Fascinating, they really did the work on this. They took the donors per state and crunched the numbers by populace. (Stats are not my thing, go here for a full explanation) My take? This far out from the election and the state the country is in, this is really, really positive. Huge kudos to Dan Amira at New York Magazine.
Now, obviously, the more populous a state, the more likely it is to have a lot of donors. Texas, for example, despite its Republican inclinations, boasts 53,224 Obama donors, while the liberal bastion of Vermont only contains 4,184. It would be foolish to conclude that Texas is more likely to go for Obama. But if you divide each state’s population by its number of Obama donors, you find the Obama donors per capita, and the picture becomes clearer. So we did that, and then mapped out the results into five tiers, as you can see above. The darkest blue states have the highest rate of Obama donations, the lightest blue states have the lowest rate, and the ones in between — well, you get the idea.

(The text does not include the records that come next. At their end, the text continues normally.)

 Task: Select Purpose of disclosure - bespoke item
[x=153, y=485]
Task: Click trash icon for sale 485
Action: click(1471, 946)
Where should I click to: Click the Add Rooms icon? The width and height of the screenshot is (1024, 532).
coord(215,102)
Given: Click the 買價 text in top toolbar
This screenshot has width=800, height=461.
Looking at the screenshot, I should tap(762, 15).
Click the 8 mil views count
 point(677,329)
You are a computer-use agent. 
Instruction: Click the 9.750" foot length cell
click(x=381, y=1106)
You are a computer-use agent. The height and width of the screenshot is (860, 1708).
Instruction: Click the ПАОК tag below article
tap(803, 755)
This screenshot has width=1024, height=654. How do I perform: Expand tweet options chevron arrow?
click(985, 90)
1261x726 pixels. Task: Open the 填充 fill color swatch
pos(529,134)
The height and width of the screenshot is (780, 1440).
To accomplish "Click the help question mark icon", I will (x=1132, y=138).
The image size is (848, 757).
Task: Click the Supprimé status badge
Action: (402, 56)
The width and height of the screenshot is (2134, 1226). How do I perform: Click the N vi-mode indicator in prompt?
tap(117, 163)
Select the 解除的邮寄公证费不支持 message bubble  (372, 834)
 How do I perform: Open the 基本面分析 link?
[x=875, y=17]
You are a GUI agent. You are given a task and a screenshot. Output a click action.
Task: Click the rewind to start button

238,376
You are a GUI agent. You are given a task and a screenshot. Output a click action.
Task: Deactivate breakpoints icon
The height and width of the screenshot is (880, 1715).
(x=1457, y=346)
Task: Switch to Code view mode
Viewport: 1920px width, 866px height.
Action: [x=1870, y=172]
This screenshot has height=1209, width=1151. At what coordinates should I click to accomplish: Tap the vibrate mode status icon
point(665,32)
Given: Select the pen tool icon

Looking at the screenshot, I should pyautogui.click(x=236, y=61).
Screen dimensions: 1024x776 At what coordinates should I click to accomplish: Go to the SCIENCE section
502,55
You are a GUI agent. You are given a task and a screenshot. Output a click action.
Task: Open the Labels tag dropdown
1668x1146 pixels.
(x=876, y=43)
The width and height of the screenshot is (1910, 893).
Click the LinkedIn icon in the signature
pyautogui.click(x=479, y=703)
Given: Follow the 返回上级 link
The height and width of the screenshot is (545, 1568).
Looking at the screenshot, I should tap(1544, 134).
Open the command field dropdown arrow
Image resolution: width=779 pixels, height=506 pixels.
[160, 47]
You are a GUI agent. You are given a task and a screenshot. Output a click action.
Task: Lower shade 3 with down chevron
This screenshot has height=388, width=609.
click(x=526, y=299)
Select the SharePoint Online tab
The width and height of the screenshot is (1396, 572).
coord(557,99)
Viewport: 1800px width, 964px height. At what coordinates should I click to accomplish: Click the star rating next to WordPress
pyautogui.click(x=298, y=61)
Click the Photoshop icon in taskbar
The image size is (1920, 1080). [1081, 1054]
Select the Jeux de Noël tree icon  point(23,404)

You can see that the map correlates pretty well with the 2008 electoral college map. Obama won all the states in the darkest shade of blue, and he wasn’t even close to winning any of the states in the lightest shade of blue. In general, the darker the blue, the stronger Obama performed in the state in 2008. There are a few outliers: Alaska and Montana, for example, are both in the group with the second-highest Obama donations per capita. It’s our hunch that their minuscule populations have probably warped the numbers a little bit.
So, what does the map indicate about the intensity of Obama support in each state so far this election season? Its biggest revelation, in our opinion, is Ohio. With its eighteen electoral college votes and working-class population, Ohio is a perennially important swing state. Obama won it by 5 percent in 2008. But as the map shows, it has a pretty low Obama donors-per-capita ratio. Every other state in Ohio’s color tier was won by John McCain except for Indiana (and nobody expects Obama to win Indiana again) and that one weird Omaha electoral vote in Nebraska. This doesn’t bode well for Obama’s chances in Ohio.
It’s not all bad news for Obama, though. Virginia and Colorado are both in the top tier of Obama donors per capita. Even if Obama loses Ohio and Florida, carrying Colorado and Virginia would give him a very plausible path to victory. Incidentally, it would also set up a very plausible scenario for an electoral college tie. Yikes.